The domaine’s holdings are divided into multiple plots on different soil types: clay with limestone and sand, clay with chalk, sand and gravel. The vines here are 20 to 40 years old. Fruit is harvested and vinified separately, parcel by parcel, giving each vat its own specific character. There are two different grape varieties involved: grenache and syrah. In the southern Rhone, red wine bearing an appellation designation must be made with a prescribed cocktail of varietals. The percentage of each is something the winemaker can decide from year to year. Each may be vinified and matured the same way or differently (some in barrels, some in stainless steel, for example). Each combination of varietals, site-specific fruit and variously matured wine is considered a separate cuvée.
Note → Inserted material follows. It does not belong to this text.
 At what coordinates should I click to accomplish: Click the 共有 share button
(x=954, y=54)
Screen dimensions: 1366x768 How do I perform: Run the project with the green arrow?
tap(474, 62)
Wine 2: Terres de Causses "Baies Pourpre" Vin de France
Figure-skating competitions feature both compulsory figures and freestyle segments, intended to showcase the sport’s two sides: precise execution of standard technique and self-expression. If Piaugier Sablet is, by analogy, the former, this is the latter—a freestyle wine. It presents one of the most unusual blends of varietals I’ve ever seen: merlot, pinot noir, touriga nacional (a Port grape), petit verdot and 17 percent unnamed. There is no appellation in the world that authorizes a combination of grapes like this. The property is in the French Southwest, sort of ground zero for small, quirky operations. With such a diversity of fruit to work with, any number of cuvées would be possible. This is the one the winemaker decided on.
Wine 3: Jaulin-Plaisantin Chinon “Les Hauts et Les Bas”
So-named because this cuvee is made with fruit from the property’s higher and lower altitude plots: the plateau of Cravant (“les hauts”) and the banks of the Vienne river (“les bas”). The riverbank gravels give fruit and roundness, while the flinty clay from the plateau brings minerality and tension. Part of the blend is aged in a concrete tank to retain a vibrant fruit character, and the rest is raised in older oak barrels. The lots are blended together in tank after one year and aged for another three to six months.
Often, a winemaker will make separate cuvées from his younger and older vines, since these can be very different. In the mind of a winemaker, any difference in either raw materials (site, vine age, varietal) or how the fruit has been processed (free-run juice, press wine, aging medium) can became the basis for a cuvée. In this sense, the individual lots of wine function as ingredients. The cuvée that results is the finished dish.
You might ask if there is any wine at all that doesn’t qualify as a cuvée. Good question. It’s fair to say that any wine that has come about as the result of an artful arrangement of difference constitutes a cuvée—and what distinguishes these various lots can be almost anything. It’s as simple and as complex as that.